(Registros de señalización de texto y elementos)
+===+

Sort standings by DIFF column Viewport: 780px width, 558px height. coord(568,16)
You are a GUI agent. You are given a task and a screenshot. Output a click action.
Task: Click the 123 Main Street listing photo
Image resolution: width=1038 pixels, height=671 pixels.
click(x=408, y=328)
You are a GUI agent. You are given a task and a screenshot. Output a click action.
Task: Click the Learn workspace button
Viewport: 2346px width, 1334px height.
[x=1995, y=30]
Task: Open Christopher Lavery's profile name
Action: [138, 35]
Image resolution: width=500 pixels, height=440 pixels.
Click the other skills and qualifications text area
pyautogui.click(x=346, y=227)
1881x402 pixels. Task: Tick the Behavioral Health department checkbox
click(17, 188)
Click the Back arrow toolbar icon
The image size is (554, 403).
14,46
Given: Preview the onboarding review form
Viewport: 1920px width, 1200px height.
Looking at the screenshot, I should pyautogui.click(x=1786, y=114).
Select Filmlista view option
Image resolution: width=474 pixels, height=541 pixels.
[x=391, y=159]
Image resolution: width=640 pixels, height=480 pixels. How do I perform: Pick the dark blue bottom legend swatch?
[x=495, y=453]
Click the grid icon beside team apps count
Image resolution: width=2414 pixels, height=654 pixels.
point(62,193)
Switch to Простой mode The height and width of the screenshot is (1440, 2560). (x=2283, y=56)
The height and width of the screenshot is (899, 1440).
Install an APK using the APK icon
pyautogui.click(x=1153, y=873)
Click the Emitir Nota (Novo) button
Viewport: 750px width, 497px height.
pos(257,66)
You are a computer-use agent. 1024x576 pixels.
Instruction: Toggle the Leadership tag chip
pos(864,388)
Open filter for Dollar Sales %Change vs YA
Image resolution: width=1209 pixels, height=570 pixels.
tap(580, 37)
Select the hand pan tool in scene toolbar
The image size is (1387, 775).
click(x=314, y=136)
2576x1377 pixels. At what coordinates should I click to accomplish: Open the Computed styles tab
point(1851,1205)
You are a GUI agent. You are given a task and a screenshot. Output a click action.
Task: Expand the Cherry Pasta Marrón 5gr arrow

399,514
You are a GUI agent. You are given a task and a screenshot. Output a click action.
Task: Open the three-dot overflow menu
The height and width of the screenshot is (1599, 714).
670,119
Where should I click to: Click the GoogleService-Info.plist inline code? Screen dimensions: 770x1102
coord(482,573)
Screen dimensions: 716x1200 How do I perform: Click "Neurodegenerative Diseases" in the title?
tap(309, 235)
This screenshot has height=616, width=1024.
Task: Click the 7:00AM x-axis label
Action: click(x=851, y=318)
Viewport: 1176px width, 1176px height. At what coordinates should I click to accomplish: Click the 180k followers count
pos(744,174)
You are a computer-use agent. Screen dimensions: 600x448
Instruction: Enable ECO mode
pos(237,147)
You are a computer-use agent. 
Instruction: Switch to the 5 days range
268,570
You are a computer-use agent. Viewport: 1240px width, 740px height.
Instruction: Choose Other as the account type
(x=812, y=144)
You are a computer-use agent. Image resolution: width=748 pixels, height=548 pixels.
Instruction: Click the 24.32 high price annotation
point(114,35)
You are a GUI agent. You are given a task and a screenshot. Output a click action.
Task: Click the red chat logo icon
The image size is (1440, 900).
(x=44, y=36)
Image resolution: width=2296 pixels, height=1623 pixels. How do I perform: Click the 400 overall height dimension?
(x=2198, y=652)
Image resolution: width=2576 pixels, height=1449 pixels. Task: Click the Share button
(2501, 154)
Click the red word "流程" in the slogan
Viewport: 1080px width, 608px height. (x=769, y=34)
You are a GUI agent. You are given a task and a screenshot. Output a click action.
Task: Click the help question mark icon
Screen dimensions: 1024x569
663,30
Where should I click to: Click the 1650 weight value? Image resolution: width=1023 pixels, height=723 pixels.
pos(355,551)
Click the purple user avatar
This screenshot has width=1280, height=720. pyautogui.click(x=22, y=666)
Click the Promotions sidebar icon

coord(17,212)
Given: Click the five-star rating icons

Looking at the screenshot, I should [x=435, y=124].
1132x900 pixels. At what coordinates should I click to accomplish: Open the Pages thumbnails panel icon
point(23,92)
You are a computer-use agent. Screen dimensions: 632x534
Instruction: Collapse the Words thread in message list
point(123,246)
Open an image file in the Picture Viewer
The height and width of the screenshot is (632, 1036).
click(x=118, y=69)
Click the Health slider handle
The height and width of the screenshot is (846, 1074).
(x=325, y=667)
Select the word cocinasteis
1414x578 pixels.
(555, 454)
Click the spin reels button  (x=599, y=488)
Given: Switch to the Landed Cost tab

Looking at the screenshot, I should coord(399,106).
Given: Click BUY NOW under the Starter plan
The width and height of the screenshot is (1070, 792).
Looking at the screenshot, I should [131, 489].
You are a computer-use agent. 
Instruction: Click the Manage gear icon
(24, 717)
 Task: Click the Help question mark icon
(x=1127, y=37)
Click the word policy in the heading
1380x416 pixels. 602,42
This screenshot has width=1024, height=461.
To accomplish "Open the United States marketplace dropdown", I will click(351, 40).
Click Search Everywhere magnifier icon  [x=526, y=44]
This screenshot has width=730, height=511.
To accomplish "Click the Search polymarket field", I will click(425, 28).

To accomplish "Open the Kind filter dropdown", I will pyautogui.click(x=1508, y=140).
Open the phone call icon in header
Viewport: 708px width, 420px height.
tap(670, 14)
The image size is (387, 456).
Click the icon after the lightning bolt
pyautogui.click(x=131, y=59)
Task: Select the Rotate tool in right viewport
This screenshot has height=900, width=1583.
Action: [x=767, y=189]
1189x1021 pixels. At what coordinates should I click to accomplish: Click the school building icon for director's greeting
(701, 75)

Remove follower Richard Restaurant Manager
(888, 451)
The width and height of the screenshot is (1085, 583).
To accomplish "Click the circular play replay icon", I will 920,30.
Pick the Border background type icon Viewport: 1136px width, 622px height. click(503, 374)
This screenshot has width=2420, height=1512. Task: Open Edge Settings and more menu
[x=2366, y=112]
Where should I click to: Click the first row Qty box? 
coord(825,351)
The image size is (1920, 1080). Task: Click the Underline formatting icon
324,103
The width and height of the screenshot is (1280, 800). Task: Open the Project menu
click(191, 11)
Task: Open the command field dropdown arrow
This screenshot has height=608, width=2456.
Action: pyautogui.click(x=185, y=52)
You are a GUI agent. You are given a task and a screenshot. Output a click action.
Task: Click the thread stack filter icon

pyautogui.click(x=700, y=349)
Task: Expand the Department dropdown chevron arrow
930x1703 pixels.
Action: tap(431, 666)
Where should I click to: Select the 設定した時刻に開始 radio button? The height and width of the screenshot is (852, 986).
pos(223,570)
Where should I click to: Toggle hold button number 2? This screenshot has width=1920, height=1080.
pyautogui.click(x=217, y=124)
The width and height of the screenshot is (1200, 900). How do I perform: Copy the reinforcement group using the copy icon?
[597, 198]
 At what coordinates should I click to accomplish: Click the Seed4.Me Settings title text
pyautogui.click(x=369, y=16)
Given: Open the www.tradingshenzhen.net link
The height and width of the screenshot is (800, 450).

+===+

**Objetivo del ejercicio:** Reproduzca completas, sin omitir ninguna, las líneas de los ítems desde la línea que contiene "This screenshot has width=1024, height=461." hasta la línea que contiene "tap(670, 14)", ambas incluidas. Sume 52 a cada coordenada de las respuestas.

**Solución del ejercicio:**
This screenshot has width=1024, height=461.
To accomplish "Open the United States marketplace dropdown", I will click(403, 92).
Click Search Everywhere magnifier icon  [x=578, y=96]
This screenshot has width=730, height=511.
To accomplish "Click the Search polymarket field", I will click(477, 80).

To accomplish "Open the Kind filter dropdown", I will pyautogui.click(x=1560, y=192).
Open the phone call icon in header
Viewport: 708px width, 420px height.
tap(722, 66)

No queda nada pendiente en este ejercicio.